Борис Касатый в некотором роде был его противоположностью. Касатова окружали не дамы, а толпа учеников. По необъяснимой причине все они выглядели как студенты театральных вузов, явившиеся пробоваться на роль Родиона Раскольникова. Высокие, худые, с воспаленными глазами под бледным челом, они затмевали собственного учителя.

Касатый был невысок ростом, носил клочковатую бородку, очки и льняные рубахи, и в целом облик его напоминал о разночинцах. Там, где Алистратов проходил в мягчайших туфлях итальянской замши, Касатый топал в грязных берцах. Неряшливостью своей он не то чтобы козырял, но умело ее использовал. «Борис Касатый – человек из народа!»

Отсюда был один шаг до определения «самородок».

И определение это звучало, звучало!

Касатый преподавал в доброй дюжине художественных школ, творил много и разнообразно и, как и Алистратов, пользовался любовью публики. А что еще ценнее – ее вниманием. Он писал морщинистых синеглазых старух, с ног до головы покрытых бабочками; писал зайцев на бесконечно длинных тонких ломких ногах, бредущих над заснеженной русской тайгой; писал гибких женщин с пушистыми одуванчиками на месте голов; писал корабли, оснащенные гигантским лебединым крылом, раздуваемым ветром…

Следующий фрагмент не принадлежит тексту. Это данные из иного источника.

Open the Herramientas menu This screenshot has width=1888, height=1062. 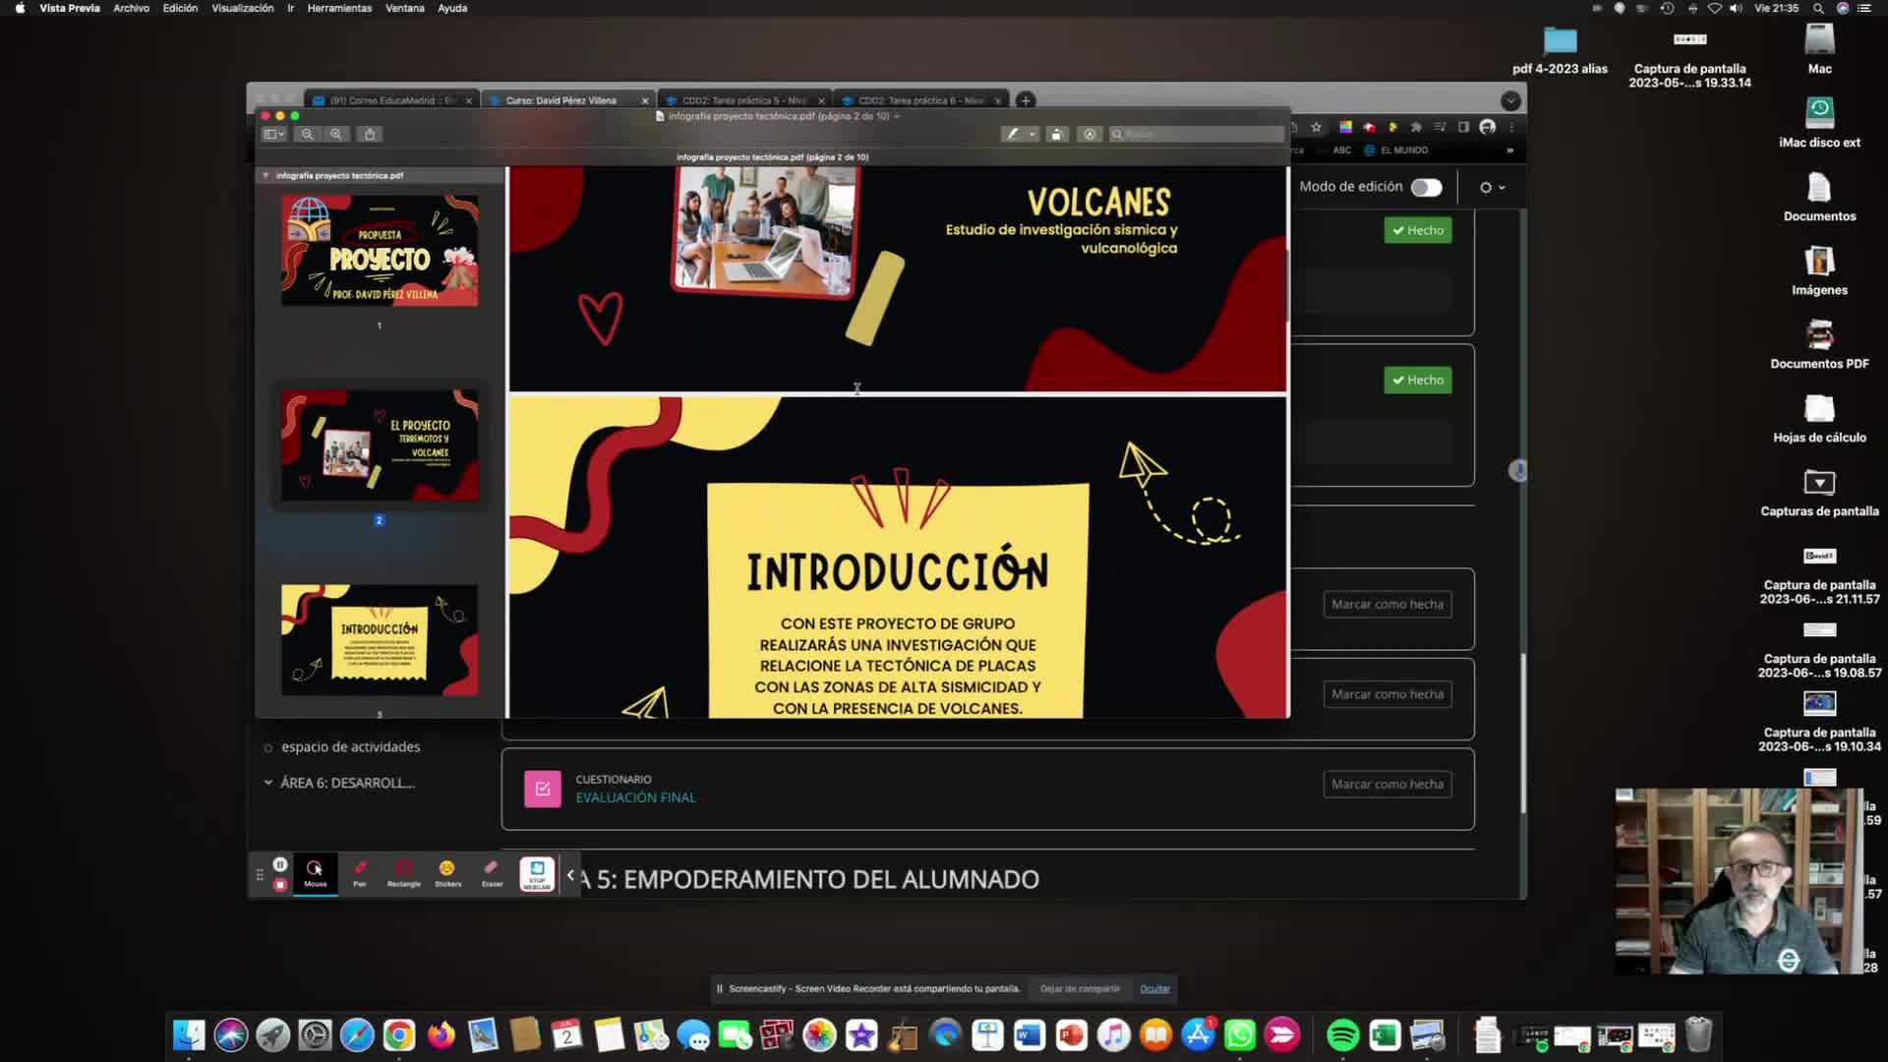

Именно два этих заслуженных деятеля, два столпа Имперского союза и сцепились между собой в безобразной склоке. Касатый подпрыгивал, пытаясь достать до роскошной шевелюры Алистратова. Эрнест Алексеевич визжал и отмахивался подносом. Он одержал небольшую победу, ухитрившись дотянуться до очков соперника и разбить их. Вокруг драчунов были художественно разбросаны бутерброды с семгой, которые за пять минут до этого принесли на подносе.

– Руки… грязные… – выкрикивал, задыхаясь, Касатый. – Грабли свои артритные… При себе держи, скотина, бездарь, графоман от живописи! Изольду не смей трогать!

– Мерзавец! Уберите его, он бешеный… Полицию! Да зовите же…

– А-а, подлец, полицию захотел! – рвался из чужих рук Борис Игнатьевич. – А полицию нравов не хочешь, старый …?!

И приложил утонченнейшего Алистратова площадным словцом. Дамы ахнули. Смотрительница Юлия Семеновна, которая тоже в глубине души считала Алистратова распутником и сластолюбцем, тихо зааплодировала.

Но мнение смотрительницы никого не интересовало. Кроме, конечно, Сергея Бабкина, который несколькими днями позже с большим интересом выслушал от нее подробности этой безобразной грызни.

– Жалкий конъюнктурщик! – выкрикнул Алистратов. Благородство его облика было несколько утрачено в схватке. – Завистливый пачкун! Выставить к черту! Не заслуживаешь быть здесь… Ужом пробивался! Задницы лизал! Копиист паршивый, тьфу!